Il Comi rischia la chiusura entro il 2009
La casa di riposo dei luinesi si deve adeguare agli standard regionali e per farlo deve accendere un mutuo. Il presidente Campagnani:«Solo con la donazione della struttura da parte del Comune possiamo sopravvivere»
«La politica trovi una soluzione per la cessione dell’immobile alla fondazione Monsignor Comi altrimenti si rischia la chiusura entro il 2009». L’appello del presidente del consiglio di amministrazione della casa di riposo dei luinesi Bruno Campagnani lancia un allarme senza mezzi termini all’amministrazione comunale intenta, dopo l’ultimo consiglio comunale di fine giugno, a definire entro settembre la questione entro settembre. La casa di riposo, infatti, ha appena ottenuto l’ultima proroga da parte della Regione Lombardia riguardo ad importanti lavori di accreditamento della struttura necessari perchè questa possa continuare a offrire il servizio all’utenza.
«Si tratta di lavori molto costosi che prevedono la creazione di un ambulatorio per piano – spiega Campagnani – e che ci costringeranno ad eliminare inizialmente un certo numero di posti letto con un calo di introiti». A questa diminuzione di posti letto bisognerà far fronte con nuovi lavori di ampliamento della struttura protetta che porteranno nuovi posti e quindi nuove rette. «Ci vorranno tempi lunghi – spiega ancora Campagnani – per questo chiediamo alla politica di trovare presto una soluzione condivisa che non sia gravosa per la fondazione. In sostanza chiediamo che ci venga donata la struttura in modo da poterla offrire come garanzia alle banche per l’accensione di un mutuo. Solo così si può sopravvivere». Sulla stessa lunghezza d’onda si è mostrata l’opposizione in consiglio comunale che ha ottenuto il voto favorevole ad una mozione che impegnava l’amministrazione a trovare una soluzione alla cessione dell’immobile.

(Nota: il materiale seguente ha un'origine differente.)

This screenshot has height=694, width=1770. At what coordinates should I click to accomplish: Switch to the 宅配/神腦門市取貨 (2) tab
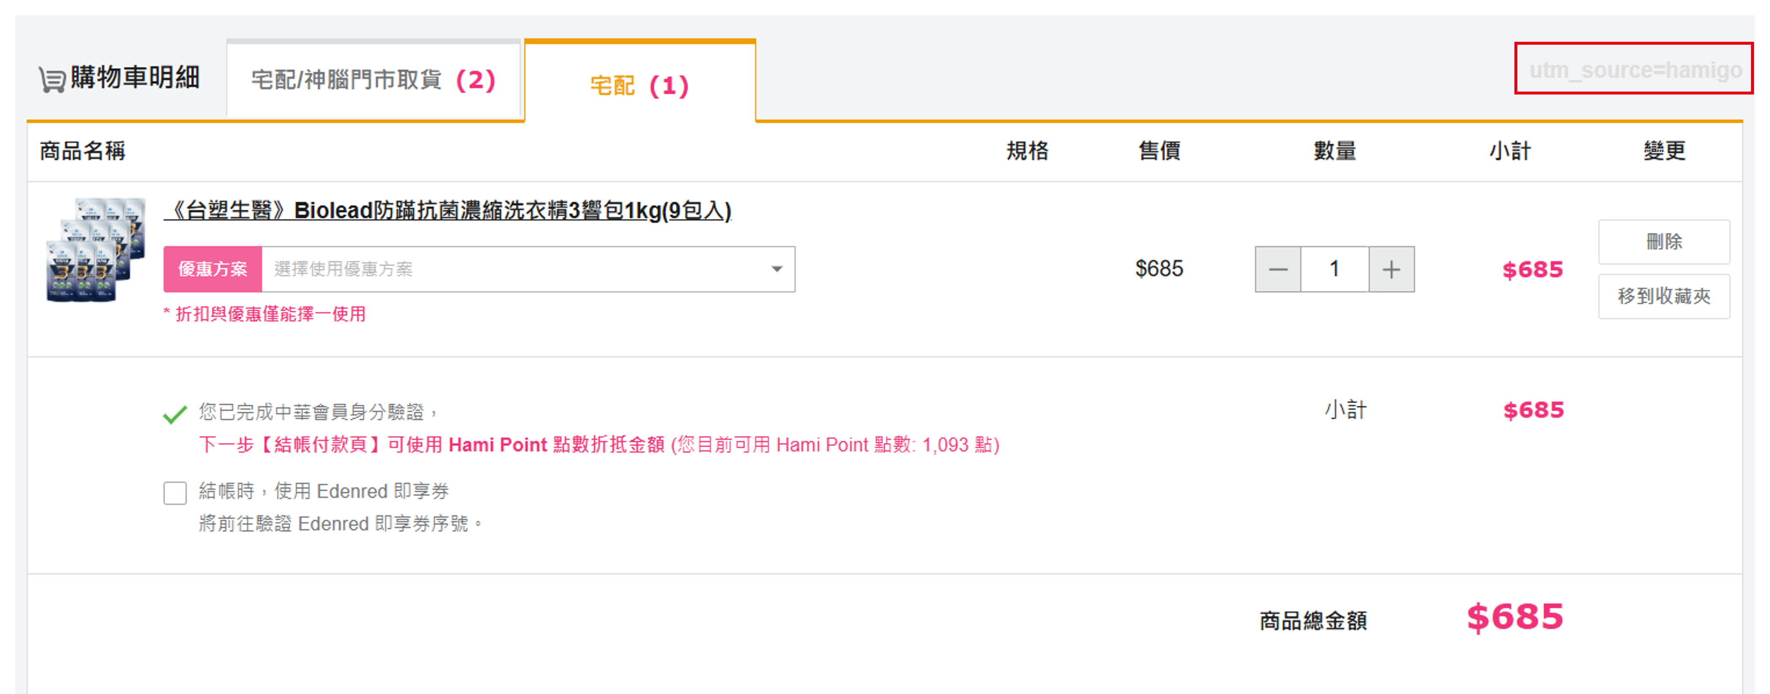373,80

La maggioranza, in consiglio comunale, ha fatto propria la mozione ma non ha nascosto le difficoltà del caso:«Purtroppo la struttura non può essere donata da un’amministrazione pubblica – spiega il sindaco Gianercole Mentasti – quindi bisognerebbe trovare una soluzione alternativa, magari con un mutuo centennale in modo che non pesi sulla fondazione. Si tratta di un’ipotesi, chiaramente, ma da qui a settembre troveremo una soluzione condivisibile anche dalla minoranza». Il gruppo «La Luino che unisce», però, non si fa illusioni e allude a possibili problemi di bilancio derivanti dall’alienazione di questo immobile aumentato di valore negli ultimi anni:«Non vorremmo che l’amministrazione si ritrovi con problemi di bilancio. – spiega la consigliera comunale Claudio Mandanici – Anche perchè l’assessore al bilancio Liardo, dopo aver sbandierato la cessione gratuita sui giornali oggi specifica che, dopo tutti gli investimenti fatti dal Comi nella struttura, circa 4,5 miliardi di vecchie lire, la Fondazione avanzerebbe ancora 1,6 milioni di euro nei confronti del Comune».
Il Comi, prima di tutto, è una struttura che serve a Luino e ai suoi anziani, poi è un’azienda, la più grande di Luino, con i suoi oltre 130 dipendenti. Una sua chiusura sarebbe un duro colpo per una città di 14 mila abitanti sulla quale gravano già difficoltà nel settore industriale ridotto all’osso e una fote dipendenza dalla Svizzera con il fenomeno del frontalierato. Oggi la casa di riposo ha un bilancio passivo di circa 250 mila euro, non ha proprietà e non può affrontare la spesa dell’accreditamento senza una mano sostanziosa della politica.